Until recently, ZIKV was portrayed as one of those God-awful irritating ailments that left its victims with flu-like systems, such as aches and pains, similar to those associated with dengue fever and chik-V, which laid tens of thousands of Jamaicans low in 2014. But few thought it led to long-lasting and serious medical conditions, but, maybe, for muscle aches, except for people with underlying conditions that were exacerbated by the disease.

But emerging information from Brazil, one of the countries to which ZIKV has spread in this hemisphere, suggests that it may be the culprit of something far worse - microcephaly, a condition developed by babies in the womb that may cause them to be born prematurely or stillborn. Or, if they survive to birth, they are likely to have abnormally small heads and underdeveloped brains.

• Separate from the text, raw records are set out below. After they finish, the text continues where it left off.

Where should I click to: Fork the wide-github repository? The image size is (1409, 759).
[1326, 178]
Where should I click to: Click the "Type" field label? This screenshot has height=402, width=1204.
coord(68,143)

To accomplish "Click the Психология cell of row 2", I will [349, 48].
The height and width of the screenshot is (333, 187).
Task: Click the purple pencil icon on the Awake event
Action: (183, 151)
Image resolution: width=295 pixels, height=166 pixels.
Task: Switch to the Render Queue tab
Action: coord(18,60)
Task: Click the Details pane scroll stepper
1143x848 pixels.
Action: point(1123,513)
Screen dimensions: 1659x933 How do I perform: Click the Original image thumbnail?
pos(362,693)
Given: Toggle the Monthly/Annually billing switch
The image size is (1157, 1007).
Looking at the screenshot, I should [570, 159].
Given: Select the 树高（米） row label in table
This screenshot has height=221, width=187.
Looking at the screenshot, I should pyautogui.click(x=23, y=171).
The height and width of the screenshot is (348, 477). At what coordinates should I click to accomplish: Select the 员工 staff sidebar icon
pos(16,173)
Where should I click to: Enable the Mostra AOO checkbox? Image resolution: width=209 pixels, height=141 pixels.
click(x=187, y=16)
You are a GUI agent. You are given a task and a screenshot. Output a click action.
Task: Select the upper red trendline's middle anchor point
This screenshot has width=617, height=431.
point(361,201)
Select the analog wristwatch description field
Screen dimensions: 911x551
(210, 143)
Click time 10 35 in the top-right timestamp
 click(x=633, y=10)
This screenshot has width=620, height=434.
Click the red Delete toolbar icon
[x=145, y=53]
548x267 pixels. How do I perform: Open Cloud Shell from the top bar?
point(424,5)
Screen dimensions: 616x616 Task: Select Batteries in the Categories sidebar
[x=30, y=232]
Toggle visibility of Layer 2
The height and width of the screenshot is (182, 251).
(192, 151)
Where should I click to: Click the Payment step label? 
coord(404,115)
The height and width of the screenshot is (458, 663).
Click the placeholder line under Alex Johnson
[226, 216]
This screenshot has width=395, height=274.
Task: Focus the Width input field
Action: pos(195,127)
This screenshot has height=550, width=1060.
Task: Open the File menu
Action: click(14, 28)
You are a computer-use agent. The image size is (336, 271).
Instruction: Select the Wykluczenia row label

In Brazil in 2014, 147 babies were reported with this condition. Last year, with the Zika virus having reached the South American country, more than 3,000 were recorded. Most of the mothers who bore these babies had contracted ZIKV. Now, medical researchers are attempting to determine whether there is something more than mere coincidental correlation between those statistics.

 

AVOIDING CONCEPTION

In the meantime, health officials have urged caution with pregnancies, telling women to, for the time being, avoid it altogether, or if they become pregnant, be careful against being bitten by the vector of the Zika virus, the Aedes aegypti mosquito - the same one that transmits chik-V and dengue. Jamaica, appropriately, we believe, is on board. For, as the health minister, Horace Dalley, pointed out, "ZIKV is inching closer and closer to Jamaica as several of our Caribbean neighbours have reported cases".

Jamaican health officials say no cases have reported on the island as yet, despite the claim by the Opposition's shadow health minister, Marlene Malahoo Forte, to have been "reliably informed" to the contrary by medical sources. On the face of it, we, at this time, have no reason to contradict Minister Dalley. We hope the Opposition's aim is not to create, for narrow ends, a defensive paralysis over the management of the disease, as happened with chik-V, when the then health minister, Fenton Ferguson, focused on political perceptions rather than the real crisis facing the country.

Mr Dalley has launched a brigade of young people to spread information about ZIKV and promote community eradication of breeding sites of the vector. But this should be only a part of a wider, government-led clean-up of the public spaces and a new focus on preventative and primary health care. Responsible parenthood should be incorporated into this message.